*Exercise brief*
Exactly as written, print out each entry in the data, with no pictures.

*Material provided*
=-=-=

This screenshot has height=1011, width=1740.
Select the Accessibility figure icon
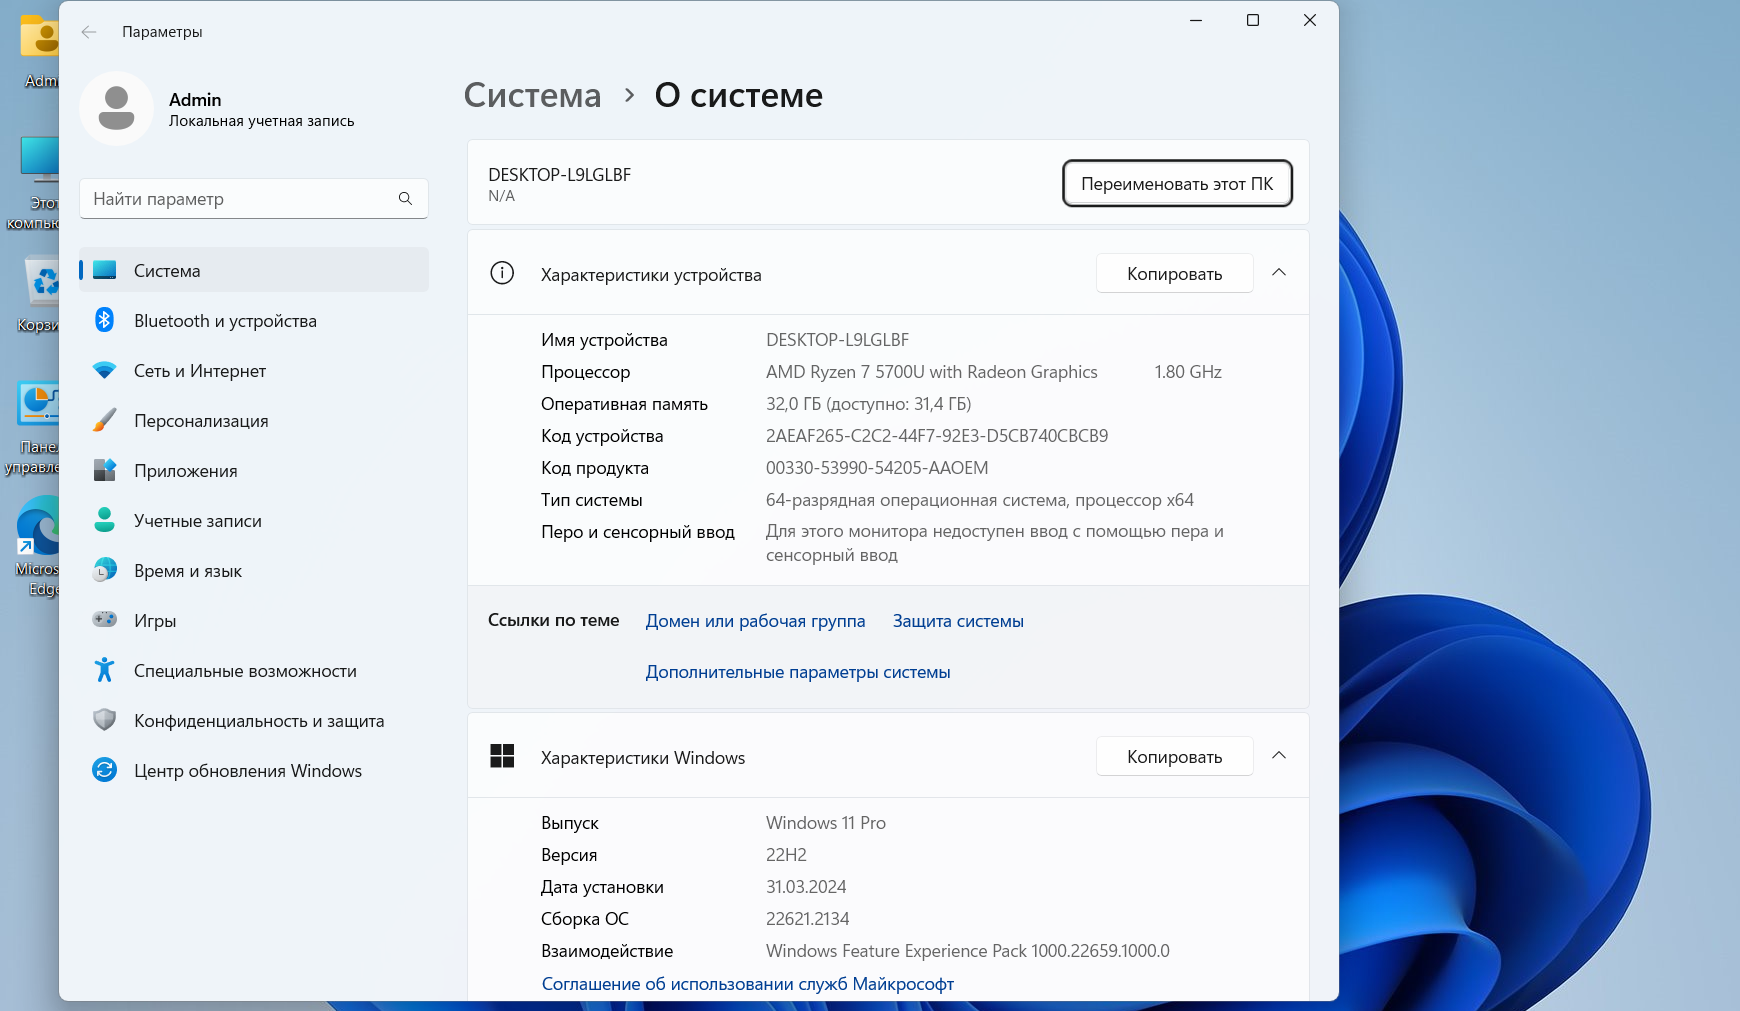[x=104, y=670]
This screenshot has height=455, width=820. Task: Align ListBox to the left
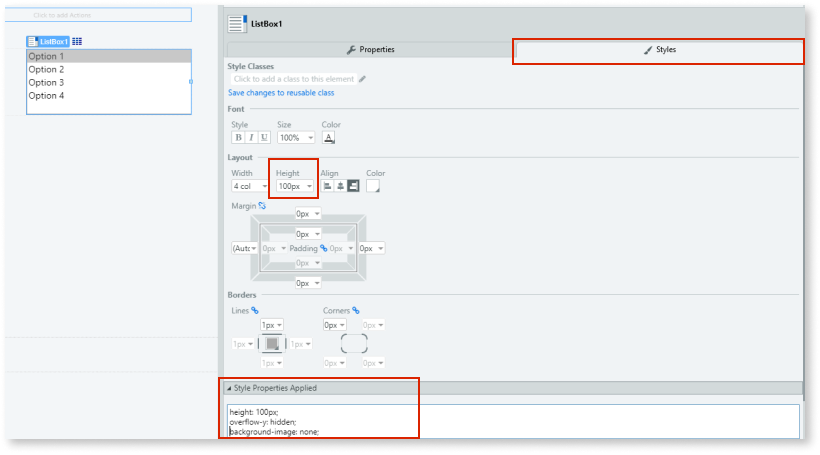327,186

=-=-=

*Answer to this problem*
This screenshot has height=1011, width=1740.
Select the Accessibility figure icon
[x=104, y=670]
This screenshot has height=455, width=820. Task: Align ListBox to the left
327,186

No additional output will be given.